Ironically, the Council exceeded its own revenue target, collecting UGX.1.147Bn against a budget of UGX.1.0Bn, but this lone bright spot is overshadowed by widespread implementation failures. Out of 22 planned outputs worth UGX.2.9Bn, only 13 were fully implemented, six were partially achieved and three were not implemented at all.

Oversight mechanisms appear virtually absent. The Auditor General observed that UNCST “did not have an annualized M&E framework and there were no specific strategic plan M&E reports,” meaning there was no structured way to track progress or evaluate impact.

Even in high-profile projects, the cracks are evident. The National Science Technology Engineering and Innovation Skills Enhancement Project (NSTEI-SEP), a five-year initiative partly funded by a loan from China’s Exim Bank, achieved full donor disbursement of USD 84.63 million, with USD 78.63 million utilized. However, UGX.13.94Bn of government counterpart funding remained unutilized, raising questions about absorption capacity.

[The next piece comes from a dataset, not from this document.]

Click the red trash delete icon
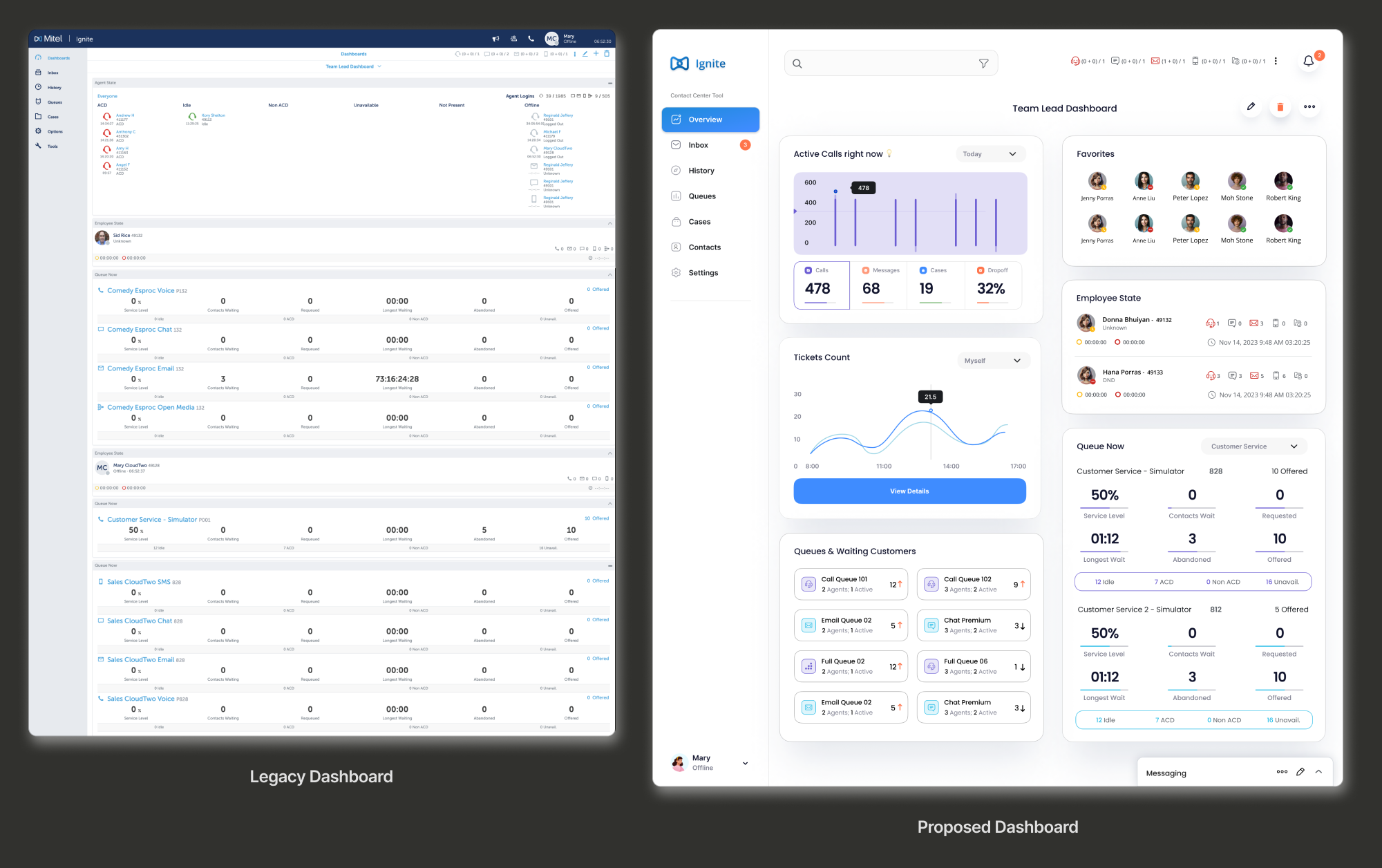Screen dimensions: 1382x868 tap(1280, 107)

At the Technology Innovation Business and Incubation Centre (TIBIC), the situation is equally troubling. The report highlights the absence of “an approved policy and legal framework to guide the management of innovators,” alongside missing guidelines to operationalize the multimedia centre, effectively leaving innovation support structures in limbo.

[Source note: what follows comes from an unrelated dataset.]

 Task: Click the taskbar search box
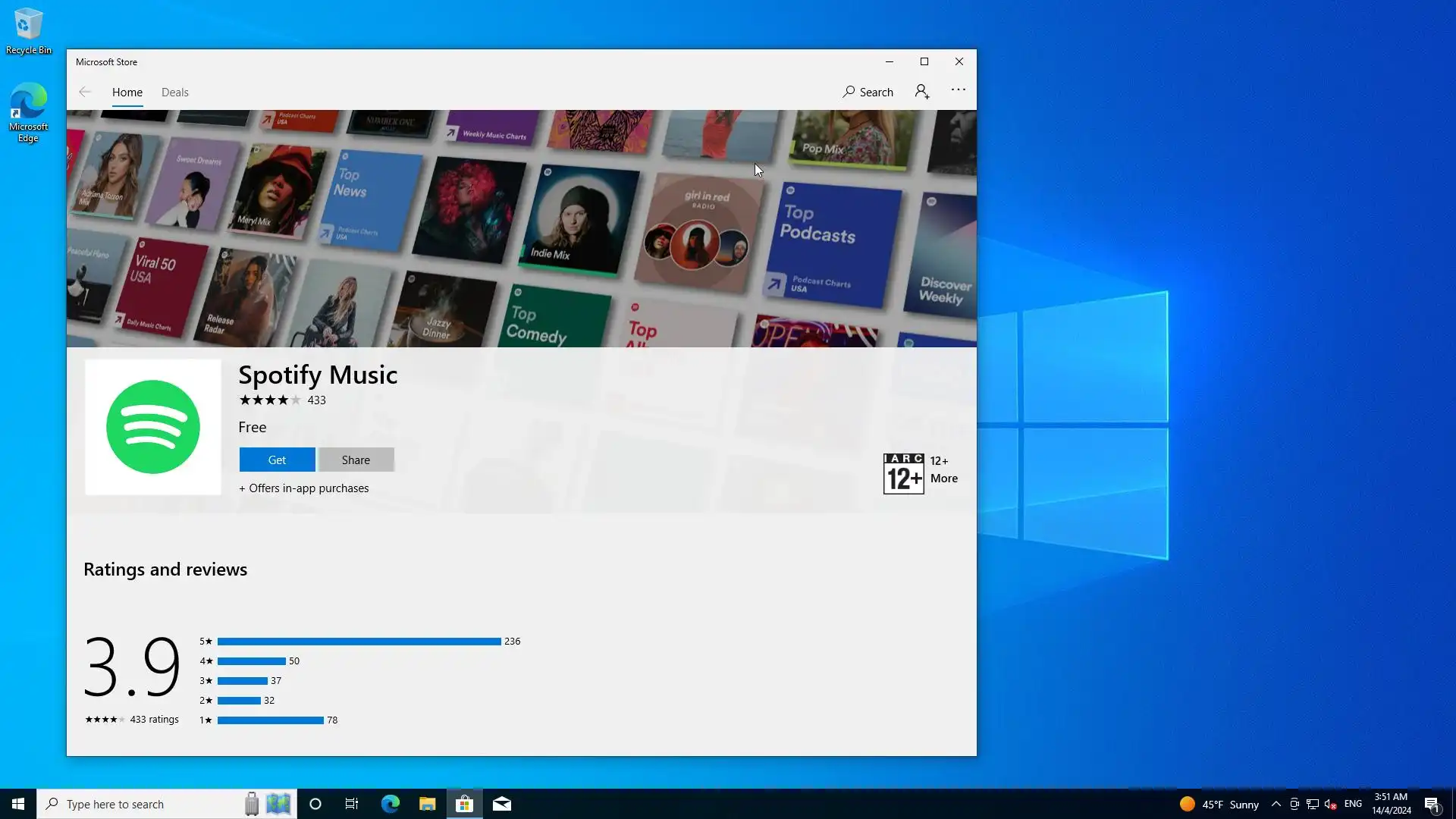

Key policy gaps persist across the board. There is no approved occupational skills development and capacity enhancement policy, and the Council lacks any formal coordination framework or partnership agreements with universities, technical institutions or private sector players—an astonishing gap for a body meant to drive national innovation.

Even basic store management has collapsed into disorder. The audit exposes “several weaknesses in stores management including failure by the requester and issuer to sign spare parts requests, inadequate spare parts issuance documentation, lack of stock cards/bins, inadequate physical access controls, and failure to do end of year stock taking,” a catalogue of lapses that opens the door to loss, theft and abuse.

As if the audit findings were not explosive enough, an IGG petition dated 16th February 2026 has added fuel to the fire, alleging chaos in the transition of the NSTEI-SEP project into a new entity dubbed EDIC under the Science, Technology and Innovation Secretariat in the Office of the President. The petition raises alarm over what it describes as an “arbitrary transition process to the non existent entity named EDIC,” and claims of irregular staffing, questionable procurements and lack of oversight.

It further alleges that project structures and facilities worth millions of dollars, including state-of-the-art engineering hubs and over 300 pieces of machinery, are being mismanaged during the transition, with concerns about illegal recruitment, unpaid staff and questionable financial transactions.

As pressure mounts, the spotlight is now firmly on Serruka, Wanyenze and the entire Governing Council to explain how an institution entrusted with driving Uganda’s science, technology and innovation agenda could sink into such widespread dysfunction. With billions underperforming, systems missing and oversight gaps glaring, the question echoing across accountability circles is simple: who will fix the mess—and who will answer for it?